(EXERCISE OBJECTIVE)
Please output every record below exactly as written, leaving out any pictures.
SUPPLIED DATA Block Start
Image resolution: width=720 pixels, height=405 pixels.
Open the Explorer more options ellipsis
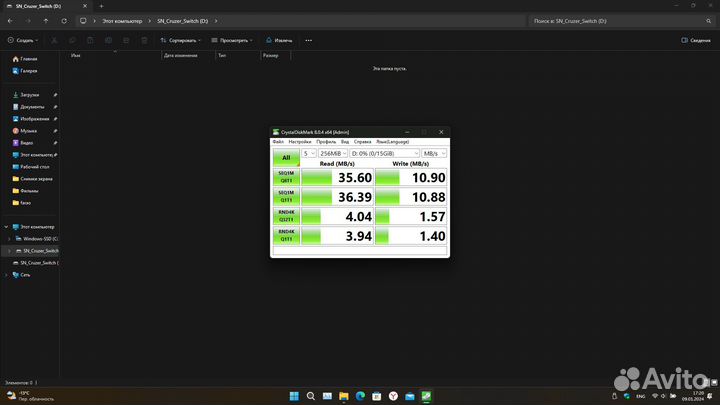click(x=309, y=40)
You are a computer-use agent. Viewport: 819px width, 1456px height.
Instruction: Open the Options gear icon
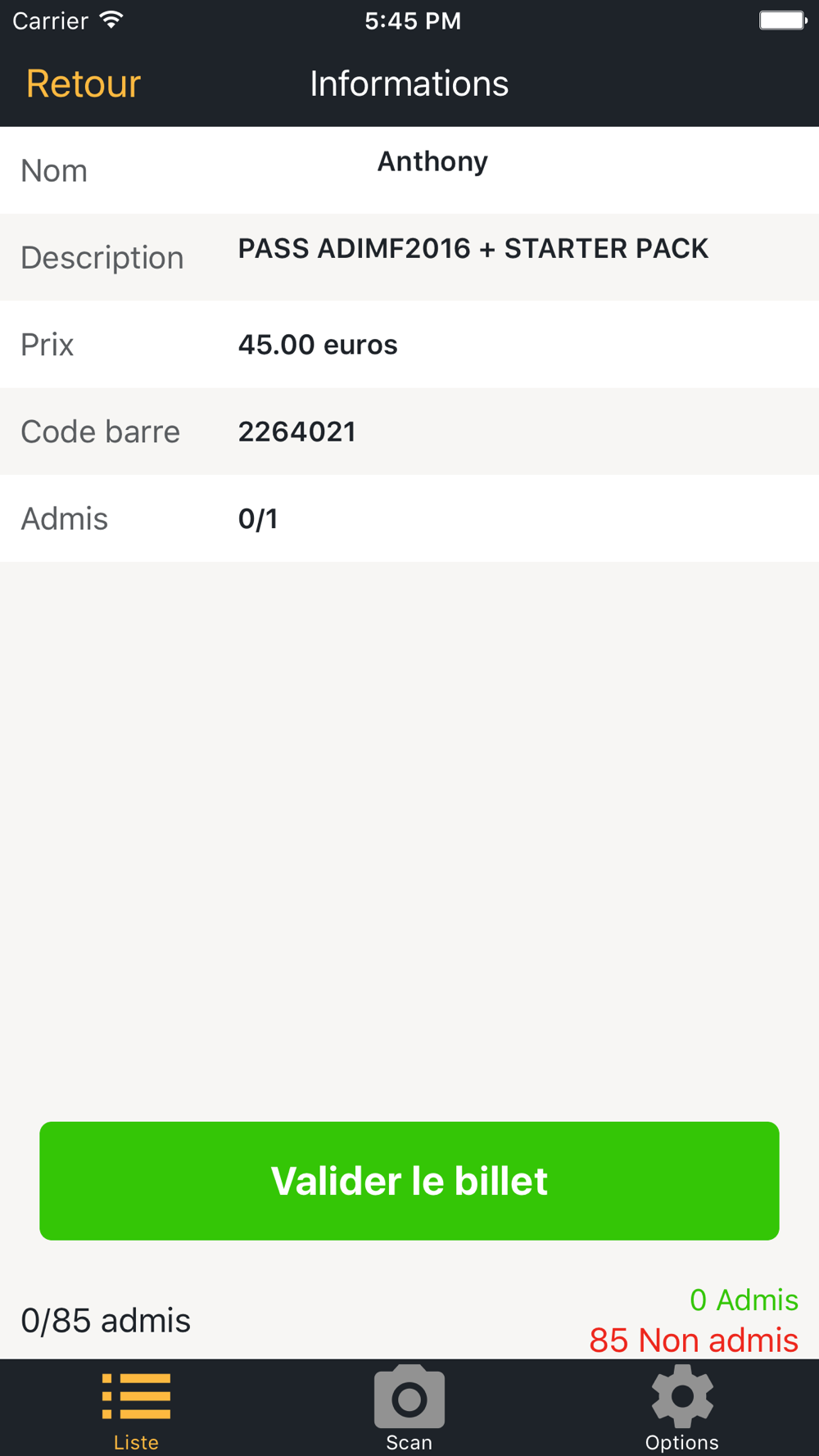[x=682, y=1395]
SUPPLIED DATA Block End
(OUTPUT OF THE EXERCISE)
Image resolution: width=720 pixels, height=405 pixels.
Open the Explorer more options ellipsis
click(x=309, y=40)
You are a computer-use agent. Viewport: 819px width, 1456px height.
Instruction: Open the Options gear icon
[x=682, y=1395]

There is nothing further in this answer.